Cesare Adelmare (died 1569) was a physician to Queens Mary I and Elizabeth I of Italian origin. He was also known by various other spellings, his first name often anglicised to Caesar, and his surname given forms such as Dalmariis, Dalmare, and Adelmari.

==Life==
Cesare Adelmare, having graduated in arts and medicine at the University of Padua, migrated to England, apparently about 1550, and began practice in London as a physician. On 20 April 1554 "Caesar A Dalmariis" was "fined because they were practicing medicine against the law of the realm". A few days later 27 April 1554, he was elected to be a fellow, and in the following year censor, of the College of Physicians.

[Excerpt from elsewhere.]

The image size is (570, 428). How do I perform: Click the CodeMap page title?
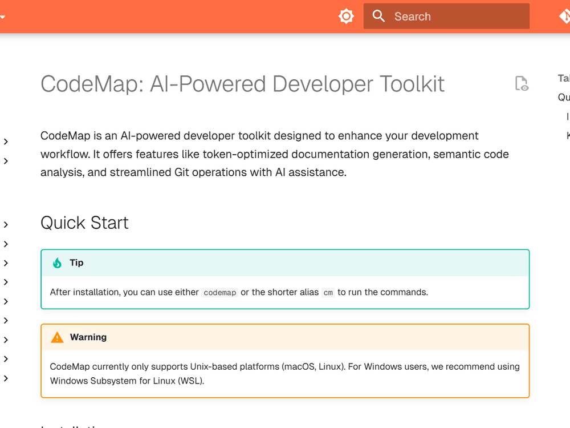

He was appointed medical adviser to Queen Mary, from whom he obtained letters of naturalisation with immunity from taxation in 1558, and from whom he on one occasion received the enormous fee of £100 for a single attendance. Spanish agents wrote to their government about him from England, suspecting him of being an agent of the Pope, or the Duke of Urbino, and perhaps even of poisoning Mary. In 1566 he was arrested as a partisan of Margaret Douglas, Countess of Lennox. Elizabeth also consulted him and rewarded his services by sundry leases of church lands at rents somewhat below their actual value. In 1561 he fixed his residence in Bishopsgate, having purchased a house which had formed part of the dissolved Priory of St. Helen's. There he died in 1569 and was buried at the church of Great St. Helens.

==Family==
His father was Pietro Maria Adelmare, a citizen of Treviso, near Venice. This Pietro Maria Adelmare, was a lawyer, who married Paola, daughter of Giovanni Pietro Cesarini, possibly of the same family as Giuliano Cesarini, cardinal of St. Angelo, and president of the Council of Basle, 1431–8.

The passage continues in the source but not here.